Currently, locket operates in two modes for two distinct purposes.
- Sidecar mode: Inject secrets into configuration files stored in a shared, ephemeral tmpfs volume. locket will render files with secret references replaced with actual secrets so that dependent services can use them.
- Provider mode: locket can be installed as a Docker CLI plugin, and it will inject secrets directly into the dependent process enviornment before it starts.
Tip
Each provider has its own docker image for sidecar mode, if a slim version is preferred. The latest tag bundles all providers and their respective dependencies. But a provider specific tag like locket:connect is only about 4MB and has no extra dependencies besides what is needed for the connect provider.
The basic premise of locket as a sidecar service is:
- Move your sensitive data to a dedicated secret manager (Supported Providers)
- Adjust your config files to carry secret references instead of raw sensitive data, which are safe to commit directly to revision control (i.e
{{ op://vault/keys/privatekey?ssh-format=openssh }}) - Configure locket to use your secrets provider
--provider=bwsor with env:SECRETS_PROVIDER=bws. Or just use the docker image taglocket:bws - Mount your templates containing secret references for locket to read, i.e.
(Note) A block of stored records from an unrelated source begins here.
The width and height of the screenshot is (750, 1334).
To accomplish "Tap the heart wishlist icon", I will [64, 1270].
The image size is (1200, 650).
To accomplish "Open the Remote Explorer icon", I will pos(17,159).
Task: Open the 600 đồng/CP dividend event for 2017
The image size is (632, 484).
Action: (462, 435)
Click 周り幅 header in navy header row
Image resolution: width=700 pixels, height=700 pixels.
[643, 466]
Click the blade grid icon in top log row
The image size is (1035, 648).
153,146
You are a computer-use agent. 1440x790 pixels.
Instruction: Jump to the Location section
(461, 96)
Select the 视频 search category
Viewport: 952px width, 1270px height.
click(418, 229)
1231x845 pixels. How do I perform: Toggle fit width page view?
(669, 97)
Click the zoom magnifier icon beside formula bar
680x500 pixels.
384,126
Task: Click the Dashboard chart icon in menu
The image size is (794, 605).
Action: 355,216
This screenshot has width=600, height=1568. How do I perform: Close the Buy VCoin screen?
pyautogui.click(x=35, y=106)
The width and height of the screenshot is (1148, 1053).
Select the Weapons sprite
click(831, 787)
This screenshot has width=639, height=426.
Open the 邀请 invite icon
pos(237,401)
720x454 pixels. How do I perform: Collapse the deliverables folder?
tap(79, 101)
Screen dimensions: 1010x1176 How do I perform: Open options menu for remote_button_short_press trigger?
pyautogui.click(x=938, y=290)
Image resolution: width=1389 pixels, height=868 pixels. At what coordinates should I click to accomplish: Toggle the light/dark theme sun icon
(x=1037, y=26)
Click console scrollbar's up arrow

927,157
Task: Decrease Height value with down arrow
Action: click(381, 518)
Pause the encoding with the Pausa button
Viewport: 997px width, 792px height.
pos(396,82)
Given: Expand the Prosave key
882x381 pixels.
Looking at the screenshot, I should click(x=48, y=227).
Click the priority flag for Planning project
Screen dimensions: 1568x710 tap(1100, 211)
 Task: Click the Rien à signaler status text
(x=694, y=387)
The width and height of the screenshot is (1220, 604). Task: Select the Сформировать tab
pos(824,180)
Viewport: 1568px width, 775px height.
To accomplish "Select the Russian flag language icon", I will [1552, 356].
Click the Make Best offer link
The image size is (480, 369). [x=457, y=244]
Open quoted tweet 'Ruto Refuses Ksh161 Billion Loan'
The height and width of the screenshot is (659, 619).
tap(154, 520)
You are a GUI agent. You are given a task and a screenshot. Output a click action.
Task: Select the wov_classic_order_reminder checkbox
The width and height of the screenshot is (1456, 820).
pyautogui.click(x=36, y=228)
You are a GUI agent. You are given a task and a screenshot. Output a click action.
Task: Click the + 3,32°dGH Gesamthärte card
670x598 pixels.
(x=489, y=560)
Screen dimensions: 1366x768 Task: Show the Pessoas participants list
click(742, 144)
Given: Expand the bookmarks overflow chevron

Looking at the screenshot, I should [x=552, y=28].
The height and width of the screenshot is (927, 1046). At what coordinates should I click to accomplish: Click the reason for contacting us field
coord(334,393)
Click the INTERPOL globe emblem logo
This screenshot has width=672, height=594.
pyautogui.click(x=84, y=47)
./templates:/templates:ro, and mount an output directory for the secrets to be placed (usually a named tmpfs volume, or some secure location)secrets-store:/run/secrets/locket - Finally, map the template->output for each required mapping. You can map arbitrarily many directories->directories or files->files.
--map /templates:/run/secrets/locket
Your secrets will all be injected according to the provided configuration, and any dependant applications will have materialized secrets available.
Tip
By default, locket will also watch for changes to your secret reference files, and will reflect those changes immediately to the configured output. So if you have an application which supports a dynamic config file with hot-reloading, you can manage this with locket directly without downtime. If you dont want files watched, simply use --mode=park to inject once and then hang out (to keep the process alive for healthchecks). Or use --mode=one-shot to do a single inject and exit.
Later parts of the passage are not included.